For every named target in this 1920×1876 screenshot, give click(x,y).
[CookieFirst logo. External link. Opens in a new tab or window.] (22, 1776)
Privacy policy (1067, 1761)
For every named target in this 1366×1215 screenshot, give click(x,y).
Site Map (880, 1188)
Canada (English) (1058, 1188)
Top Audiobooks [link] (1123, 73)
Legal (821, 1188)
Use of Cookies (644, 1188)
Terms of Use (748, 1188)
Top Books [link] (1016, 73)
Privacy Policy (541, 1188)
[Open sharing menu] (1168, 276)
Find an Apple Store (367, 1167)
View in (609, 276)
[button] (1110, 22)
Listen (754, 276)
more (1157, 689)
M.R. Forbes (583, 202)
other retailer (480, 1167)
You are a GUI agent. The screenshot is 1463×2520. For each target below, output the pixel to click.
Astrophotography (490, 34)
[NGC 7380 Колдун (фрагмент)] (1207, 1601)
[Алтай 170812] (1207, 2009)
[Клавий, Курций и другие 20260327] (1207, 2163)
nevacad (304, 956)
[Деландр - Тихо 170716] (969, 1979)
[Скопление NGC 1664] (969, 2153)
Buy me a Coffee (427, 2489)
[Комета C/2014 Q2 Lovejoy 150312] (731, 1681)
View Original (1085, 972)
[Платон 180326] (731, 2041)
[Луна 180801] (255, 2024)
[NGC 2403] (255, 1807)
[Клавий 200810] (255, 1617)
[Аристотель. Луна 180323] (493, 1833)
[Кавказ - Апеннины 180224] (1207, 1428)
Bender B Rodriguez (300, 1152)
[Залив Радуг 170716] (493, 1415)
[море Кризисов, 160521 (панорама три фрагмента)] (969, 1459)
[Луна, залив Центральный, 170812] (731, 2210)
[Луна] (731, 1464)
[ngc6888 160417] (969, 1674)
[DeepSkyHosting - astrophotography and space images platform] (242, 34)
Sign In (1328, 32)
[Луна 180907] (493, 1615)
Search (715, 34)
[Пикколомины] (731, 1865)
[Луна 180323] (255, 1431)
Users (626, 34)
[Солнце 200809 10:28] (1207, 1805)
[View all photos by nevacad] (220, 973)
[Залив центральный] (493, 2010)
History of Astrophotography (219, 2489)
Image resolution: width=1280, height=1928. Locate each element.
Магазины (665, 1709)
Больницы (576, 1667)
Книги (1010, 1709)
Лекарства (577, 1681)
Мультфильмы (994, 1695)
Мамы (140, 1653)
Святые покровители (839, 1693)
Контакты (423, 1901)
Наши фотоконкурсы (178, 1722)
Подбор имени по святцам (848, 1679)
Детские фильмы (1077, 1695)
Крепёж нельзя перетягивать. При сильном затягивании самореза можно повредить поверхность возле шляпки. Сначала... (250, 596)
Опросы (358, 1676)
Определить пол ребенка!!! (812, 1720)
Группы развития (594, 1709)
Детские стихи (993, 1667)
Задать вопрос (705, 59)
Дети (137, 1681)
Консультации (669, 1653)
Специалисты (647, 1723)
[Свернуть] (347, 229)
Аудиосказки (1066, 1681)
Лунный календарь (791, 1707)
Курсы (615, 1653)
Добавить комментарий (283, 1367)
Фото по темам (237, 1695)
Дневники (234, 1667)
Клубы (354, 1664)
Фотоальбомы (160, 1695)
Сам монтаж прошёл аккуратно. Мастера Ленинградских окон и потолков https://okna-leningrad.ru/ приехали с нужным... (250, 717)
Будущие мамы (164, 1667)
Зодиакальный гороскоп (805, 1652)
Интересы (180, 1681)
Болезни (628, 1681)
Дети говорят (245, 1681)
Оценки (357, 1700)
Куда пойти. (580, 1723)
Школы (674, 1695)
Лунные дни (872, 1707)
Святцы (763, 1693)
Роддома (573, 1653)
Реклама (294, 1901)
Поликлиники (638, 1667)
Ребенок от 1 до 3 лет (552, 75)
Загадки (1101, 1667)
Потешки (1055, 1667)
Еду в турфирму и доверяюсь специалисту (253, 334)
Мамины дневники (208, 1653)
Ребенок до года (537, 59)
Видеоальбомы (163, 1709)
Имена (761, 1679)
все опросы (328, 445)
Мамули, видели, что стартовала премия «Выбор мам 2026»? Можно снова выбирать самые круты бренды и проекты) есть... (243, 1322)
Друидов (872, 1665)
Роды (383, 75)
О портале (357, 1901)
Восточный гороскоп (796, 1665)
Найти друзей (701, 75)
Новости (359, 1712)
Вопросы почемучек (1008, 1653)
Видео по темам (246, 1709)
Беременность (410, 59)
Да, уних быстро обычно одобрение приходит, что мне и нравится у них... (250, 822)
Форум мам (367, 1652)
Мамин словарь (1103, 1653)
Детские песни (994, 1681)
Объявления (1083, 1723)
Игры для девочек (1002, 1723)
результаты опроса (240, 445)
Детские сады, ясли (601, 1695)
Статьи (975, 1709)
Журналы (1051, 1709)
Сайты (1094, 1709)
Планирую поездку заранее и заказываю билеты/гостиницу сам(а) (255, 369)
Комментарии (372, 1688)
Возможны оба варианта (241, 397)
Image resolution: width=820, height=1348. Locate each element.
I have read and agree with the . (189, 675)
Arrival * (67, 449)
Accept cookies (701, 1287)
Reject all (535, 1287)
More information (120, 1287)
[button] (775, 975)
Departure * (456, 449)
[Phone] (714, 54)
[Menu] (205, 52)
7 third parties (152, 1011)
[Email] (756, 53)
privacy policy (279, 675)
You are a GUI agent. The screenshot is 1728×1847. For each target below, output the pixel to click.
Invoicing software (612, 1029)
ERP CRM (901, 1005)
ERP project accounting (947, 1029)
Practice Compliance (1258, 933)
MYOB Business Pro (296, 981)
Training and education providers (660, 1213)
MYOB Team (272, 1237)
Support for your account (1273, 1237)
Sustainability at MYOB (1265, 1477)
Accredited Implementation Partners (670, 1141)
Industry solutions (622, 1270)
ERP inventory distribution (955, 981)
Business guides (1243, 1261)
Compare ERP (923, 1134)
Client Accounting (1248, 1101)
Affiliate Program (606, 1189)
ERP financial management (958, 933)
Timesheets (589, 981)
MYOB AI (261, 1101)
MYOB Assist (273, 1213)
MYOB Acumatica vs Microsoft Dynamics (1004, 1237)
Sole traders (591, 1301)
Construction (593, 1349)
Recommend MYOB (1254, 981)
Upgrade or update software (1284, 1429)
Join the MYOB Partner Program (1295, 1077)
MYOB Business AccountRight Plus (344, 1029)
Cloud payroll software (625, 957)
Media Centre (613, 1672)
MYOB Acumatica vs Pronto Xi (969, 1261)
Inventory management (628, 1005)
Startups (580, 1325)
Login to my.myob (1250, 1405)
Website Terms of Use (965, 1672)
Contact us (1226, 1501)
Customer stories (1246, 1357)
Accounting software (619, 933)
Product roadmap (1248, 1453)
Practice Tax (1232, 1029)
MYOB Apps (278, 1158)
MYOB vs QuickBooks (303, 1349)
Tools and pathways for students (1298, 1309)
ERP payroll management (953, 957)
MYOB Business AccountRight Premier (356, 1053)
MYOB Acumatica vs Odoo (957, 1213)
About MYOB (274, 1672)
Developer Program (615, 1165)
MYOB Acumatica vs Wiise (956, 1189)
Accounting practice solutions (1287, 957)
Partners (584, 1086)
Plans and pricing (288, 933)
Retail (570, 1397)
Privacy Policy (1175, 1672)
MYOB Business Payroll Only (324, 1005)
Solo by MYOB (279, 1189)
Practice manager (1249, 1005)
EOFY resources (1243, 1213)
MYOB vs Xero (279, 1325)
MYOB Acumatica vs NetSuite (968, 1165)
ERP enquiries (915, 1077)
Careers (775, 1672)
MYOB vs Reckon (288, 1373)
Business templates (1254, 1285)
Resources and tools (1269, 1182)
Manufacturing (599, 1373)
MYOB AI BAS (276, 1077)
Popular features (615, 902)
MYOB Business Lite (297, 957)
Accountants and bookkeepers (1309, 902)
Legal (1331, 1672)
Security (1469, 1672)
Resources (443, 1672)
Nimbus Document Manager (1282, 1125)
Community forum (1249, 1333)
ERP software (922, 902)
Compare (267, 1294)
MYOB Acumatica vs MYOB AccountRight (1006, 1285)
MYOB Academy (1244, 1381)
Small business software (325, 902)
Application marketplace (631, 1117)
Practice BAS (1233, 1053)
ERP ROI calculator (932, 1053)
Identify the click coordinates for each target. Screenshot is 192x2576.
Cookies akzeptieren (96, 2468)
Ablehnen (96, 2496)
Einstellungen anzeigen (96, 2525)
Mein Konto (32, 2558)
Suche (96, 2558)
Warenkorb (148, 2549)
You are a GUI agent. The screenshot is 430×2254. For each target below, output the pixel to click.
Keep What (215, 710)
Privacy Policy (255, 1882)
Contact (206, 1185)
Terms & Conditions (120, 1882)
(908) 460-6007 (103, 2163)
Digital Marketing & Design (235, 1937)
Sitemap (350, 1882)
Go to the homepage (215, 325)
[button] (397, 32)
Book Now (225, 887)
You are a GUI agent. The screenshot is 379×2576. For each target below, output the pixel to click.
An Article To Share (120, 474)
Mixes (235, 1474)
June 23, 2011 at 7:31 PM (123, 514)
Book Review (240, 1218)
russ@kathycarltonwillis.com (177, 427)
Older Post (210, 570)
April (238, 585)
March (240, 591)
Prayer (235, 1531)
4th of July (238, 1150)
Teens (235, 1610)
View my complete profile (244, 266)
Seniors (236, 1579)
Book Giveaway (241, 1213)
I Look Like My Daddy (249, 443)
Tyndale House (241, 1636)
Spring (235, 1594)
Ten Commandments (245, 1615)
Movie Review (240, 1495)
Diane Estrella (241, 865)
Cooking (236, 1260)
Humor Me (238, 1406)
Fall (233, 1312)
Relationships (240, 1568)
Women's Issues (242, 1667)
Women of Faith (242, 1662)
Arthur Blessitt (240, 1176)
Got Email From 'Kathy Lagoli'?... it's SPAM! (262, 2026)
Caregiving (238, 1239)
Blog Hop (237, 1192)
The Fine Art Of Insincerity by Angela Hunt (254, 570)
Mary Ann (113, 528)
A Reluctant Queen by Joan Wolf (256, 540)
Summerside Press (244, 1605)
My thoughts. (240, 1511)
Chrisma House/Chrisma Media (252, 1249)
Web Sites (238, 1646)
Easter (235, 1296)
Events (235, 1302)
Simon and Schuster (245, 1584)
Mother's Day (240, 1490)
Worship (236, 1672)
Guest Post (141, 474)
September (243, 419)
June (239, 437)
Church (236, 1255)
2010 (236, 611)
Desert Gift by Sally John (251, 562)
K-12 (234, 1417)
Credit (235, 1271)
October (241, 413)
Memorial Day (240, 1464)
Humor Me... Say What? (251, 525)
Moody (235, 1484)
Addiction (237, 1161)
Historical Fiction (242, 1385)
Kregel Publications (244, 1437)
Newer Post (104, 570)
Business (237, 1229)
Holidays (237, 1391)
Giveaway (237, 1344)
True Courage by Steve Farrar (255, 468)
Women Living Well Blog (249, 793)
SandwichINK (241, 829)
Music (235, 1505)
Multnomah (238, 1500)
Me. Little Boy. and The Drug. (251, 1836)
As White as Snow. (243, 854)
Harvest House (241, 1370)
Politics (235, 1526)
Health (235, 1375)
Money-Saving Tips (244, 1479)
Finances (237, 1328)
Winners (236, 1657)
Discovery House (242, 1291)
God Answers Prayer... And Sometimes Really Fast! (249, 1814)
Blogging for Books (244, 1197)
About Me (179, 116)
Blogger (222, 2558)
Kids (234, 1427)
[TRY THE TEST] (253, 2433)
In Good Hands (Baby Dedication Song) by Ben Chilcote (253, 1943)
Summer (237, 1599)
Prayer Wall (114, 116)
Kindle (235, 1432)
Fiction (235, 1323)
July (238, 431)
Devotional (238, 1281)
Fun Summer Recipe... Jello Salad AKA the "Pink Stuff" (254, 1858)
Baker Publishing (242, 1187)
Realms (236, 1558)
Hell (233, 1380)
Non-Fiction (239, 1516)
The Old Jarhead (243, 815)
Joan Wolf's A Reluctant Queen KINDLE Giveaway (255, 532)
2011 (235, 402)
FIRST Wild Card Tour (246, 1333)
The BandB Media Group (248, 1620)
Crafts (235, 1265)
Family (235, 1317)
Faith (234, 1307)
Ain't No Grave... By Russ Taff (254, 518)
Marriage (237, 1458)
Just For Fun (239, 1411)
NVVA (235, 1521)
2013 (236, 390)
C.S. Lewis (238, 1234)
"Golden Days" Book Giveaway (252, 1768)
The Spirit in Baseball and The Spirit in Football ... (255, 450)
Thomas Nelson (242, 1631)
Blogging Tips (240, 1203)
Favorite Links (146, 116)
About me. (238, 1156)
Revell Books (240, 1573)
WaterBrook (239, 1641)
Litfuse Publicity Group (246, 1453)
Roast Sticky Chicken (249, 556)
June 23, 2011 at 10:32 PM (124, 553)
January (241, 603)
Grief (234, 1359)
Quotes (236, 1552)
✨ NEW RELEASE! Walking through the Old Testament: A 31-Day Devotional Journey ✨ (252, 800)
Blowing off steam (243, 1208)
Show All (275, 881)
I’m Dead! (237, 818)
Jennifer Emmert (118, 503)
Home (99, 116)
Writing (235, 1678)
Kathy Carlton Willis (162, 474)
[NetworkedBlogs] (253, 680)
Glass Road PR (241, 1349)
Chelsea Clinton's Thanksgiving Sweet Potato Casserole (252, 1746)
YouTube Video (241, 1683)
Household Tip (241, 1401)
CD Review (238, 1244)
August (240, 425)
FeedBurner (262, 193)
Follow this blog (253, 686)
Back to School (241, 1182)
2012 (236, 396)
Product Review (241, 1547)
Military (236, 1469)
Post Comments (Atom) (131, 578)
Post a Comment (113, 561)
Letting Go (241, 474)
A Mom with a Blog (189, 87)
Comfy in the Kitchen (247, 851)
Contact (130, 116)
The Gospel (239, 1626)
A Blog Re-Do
* * *
In the entries above, please find the line with "Nimbus Document Manager (1282, 1125)" and the line with "4th of July (238, 1150)", then write out exactly those two lines and every line between them, and nothing more.

Nimbus Document Manager (1282, 1125)
Community forum (1249, 1333)
ERP software (922, 902)
Compare (267, 1294)
MYOB Acumatica vs MYOB AccountRight (1006, 1285)
MYOB Academy (1244, 1381)
Small business software (325, 902)
Application marketplace (631, 1117)
Practice BAS (1233, 1053)
ERP ROI calculator (932, 1053)
Identify the click coordinates for each target. Screenshot is 192x2576.
Cookies akzeptieren (96, 2468)
Ablehnen (96, 2496)
Einstellungen anzeigen (96, 2525)
Mein Konto (32, 2558)
Suche (96, 2558)
Warenkorb (148, 2549)
You are a GUI agent. The screenshot is 430×2254. For each target below, output the pixel to click.
Keep What (215, 710)
Privacy Policy (255, 1882)
Contact (206, 1185)
Terms & Conditions (120, 1882)
(908) 460-6007 (103, 2163)
Digital Marketing & Design (235, 1937)
Sitemap (350, 1882)
Go to the homepage (215, 325)
[button] (397, 32)
Book Now (225, 887)
You are a GUI agent. The screenshot is 379×2576. For each target below, output the pixel to click.
An Article To Share (120, 474)
Mixes (235, 1474)
June 23, 2011 at 7:31 PM (123, 514)
Book Review (240, 1218)
russ@kathycarltonwillis.com (177, 427)
Older Post (210, 570)
April (238, 585)
March (240, 591)
Prayer (235, 1531)
4th of July (238, 1150)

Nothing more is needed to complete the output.